Since this has a web-scraping tag, I thought you could give Python a try if you want to scrape ALL tables from that site.

And by ALL I mean all 2347 pages to a single .csv file that looks like this:

enter image description here

Before I move on to the code, I'd like to share a small disclaimer:

The code below relies heavily on multi-threading for requesting data from the server, which might result in connection refusal / forced interruption and/or getting banned from further connections.

Use it wisely and at your own responsibility.

Having said that, you don't really have to run the code below as the entire dump can be fetched as caac_gov_merged_.csv.

That way, you don't put the servers under unnecessary strain by scraping them excessively.
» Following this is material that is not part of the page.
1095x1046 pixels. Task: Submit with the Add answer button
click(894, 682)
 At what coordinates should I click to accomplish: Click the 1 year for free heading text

If, however, you'd like to get that done yourself here's the code.

The code:

import functools
import json
import pathlib
import random
import time
from concurrent.futures import ThreadPoolExecutor
from pathlib import Path, PurePath
from urllib.parse import urlencode

import pandas as pd
import requests

BATCH_DIR = "./batches"
RESULTS_DIR = "./batch_results"
DEFAULT_BATCH_SIZE = 250


def timer(func):
    @functools.wraps(func)
    def wrapper_timer(*args, **kwargs):
        start_time = time.perf_counter()
        value = func(*args, **kwargs)
        end_time = time.perf_counter()
        run_time = end_time - start_time
        print(f"Finished {func.__name__!r} in {run_time:.4f} secs")
        return value
    return wrapper_timer


def build_payloads() -> list:
    return [
        [
            ('method', 'aircraftConditionsQuery'),
            ('iDisplayStart', page),
            ('iDisplayLength', '20'),
            ('enterpriseName', '武汉航达航空科技发展有限公司'),
        ] for page in [i for i in range(0, 46921, 10)]
    ]


def create_urls(payloads: list) -> list:
    base_url = "http://fsop.caac.gov.cn/g145/CARS/WebSiteQueryServlet?"
    return [f"{base_url}{urlencode(payload)}" for payload in payloads]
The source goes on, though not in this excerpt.